The key words in the UFTA statute (Civil Code Section 3439.04I(a) in the context of pre-arrival wine purchases are "without receiving reasonably equivalent value in exchange for ... the obligation
" The case law on fraudulent conveyances, both under Federal (Bankruptcy) law and state law, is that the date of measurement of "reasonably equivalent value" is the date of the exchange
of consideration between the parties, which in these types of cases means the time that debtor incurred the contractual obligation to deliver the wine in the future in exchange for the cash paid. The case law is equally clear that subsequent increases or decreases in the value of the property that the debtor agreed to sell must be disregarded in determining "reasonably equivalent value." Once again, this rule is simply one of common sense. If the buyer paid the fair market value of the wine at the time the contract to sell pre-arrival wine was entered into, then the seller (here Premier Cru) received 100% of what it was legally entitled to receive in an arm's length, non-fraudulent transaction -- so the purchaser cannot be found liable for a fraudulent transfer -- even where there is an alleged Ponzi scheme operating. The law in the Ninth Circuit is very clear on that point.
There are other totally contradictory positions taken in the Trustee's various fraudulent transfer complaints, but I've droned on long enough.

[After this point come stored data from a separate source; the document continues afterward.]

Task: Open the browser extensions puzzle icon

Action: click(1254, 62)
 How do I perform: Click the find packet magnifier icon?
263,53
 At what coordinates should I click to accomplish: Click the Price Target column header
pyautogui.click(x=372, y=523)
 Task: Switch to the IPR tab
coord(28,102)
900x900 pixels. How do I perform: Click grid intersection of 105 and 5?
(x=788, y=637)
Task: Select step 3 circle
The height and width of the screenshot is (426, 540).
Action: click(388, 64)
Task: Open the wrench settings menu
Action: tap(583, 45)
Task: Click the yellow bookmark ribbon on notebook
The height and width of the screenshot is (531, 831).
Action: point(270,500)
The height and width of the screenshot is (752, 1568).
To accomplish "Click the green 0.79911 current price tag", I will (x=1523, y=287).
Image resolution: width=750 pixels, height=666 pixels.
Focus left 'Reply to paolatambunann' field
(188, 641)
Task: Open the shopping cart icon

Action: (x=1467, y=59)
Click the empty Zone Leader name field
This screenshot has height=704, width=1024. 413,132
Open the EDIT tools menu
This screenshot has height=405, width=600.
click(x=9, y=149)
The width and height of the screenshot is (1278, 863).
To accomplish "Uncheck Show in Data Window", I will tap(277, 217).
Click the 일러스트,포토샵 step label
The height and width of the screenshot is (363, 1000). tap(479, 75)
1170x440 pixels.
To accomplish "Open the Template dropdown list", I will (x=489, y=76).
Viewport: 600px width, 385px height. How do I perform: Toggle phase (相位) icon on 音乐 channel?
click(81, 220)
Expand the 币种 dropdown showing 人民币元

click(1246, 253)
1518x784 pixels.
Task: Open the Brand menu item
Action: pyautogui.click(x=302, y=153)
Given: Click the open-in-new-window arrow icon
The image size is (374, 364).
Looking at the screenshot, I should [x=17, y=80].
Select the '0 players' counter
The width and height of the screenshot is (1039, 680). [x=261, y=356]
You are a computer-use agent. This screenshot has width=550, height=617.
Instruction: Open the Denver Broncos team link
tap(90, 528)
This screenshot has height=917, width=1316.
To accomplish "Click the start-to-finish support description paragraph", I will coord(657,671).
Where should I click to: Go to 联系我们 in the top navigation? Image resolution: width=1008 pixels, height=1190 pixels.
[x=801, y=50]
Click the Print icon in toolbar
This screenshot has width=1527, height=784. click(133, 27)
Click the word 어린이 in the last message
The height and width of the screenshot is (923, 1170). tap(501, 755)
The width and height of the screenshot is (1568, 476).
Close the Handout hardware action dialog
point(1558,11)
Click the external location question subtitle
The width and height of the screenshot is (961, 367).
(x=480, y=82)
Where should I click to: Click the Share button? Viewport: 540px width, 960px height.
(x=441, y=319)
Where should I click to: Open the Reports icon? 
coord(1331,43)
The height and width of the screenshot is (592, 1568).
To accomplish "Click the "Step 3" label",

So why is the Trustee suing scores of former customers of Premier Cru claiming that they owe money to the Bankruptcy Estate for the difference between the amount paid and the value of the wine at the time they were delivered? And why is the Trustee suing each customer for the alleged value of all wines received without deducting, or even mentioning in the complaints filed with the Bankruptcy Court, the amount paid for by the customer to purchase the wine in the first instance? There is simply no rational explanation for this assuming that the Trustee and his counsel are acting properly. There are an awful lot of serious unanswered questions here.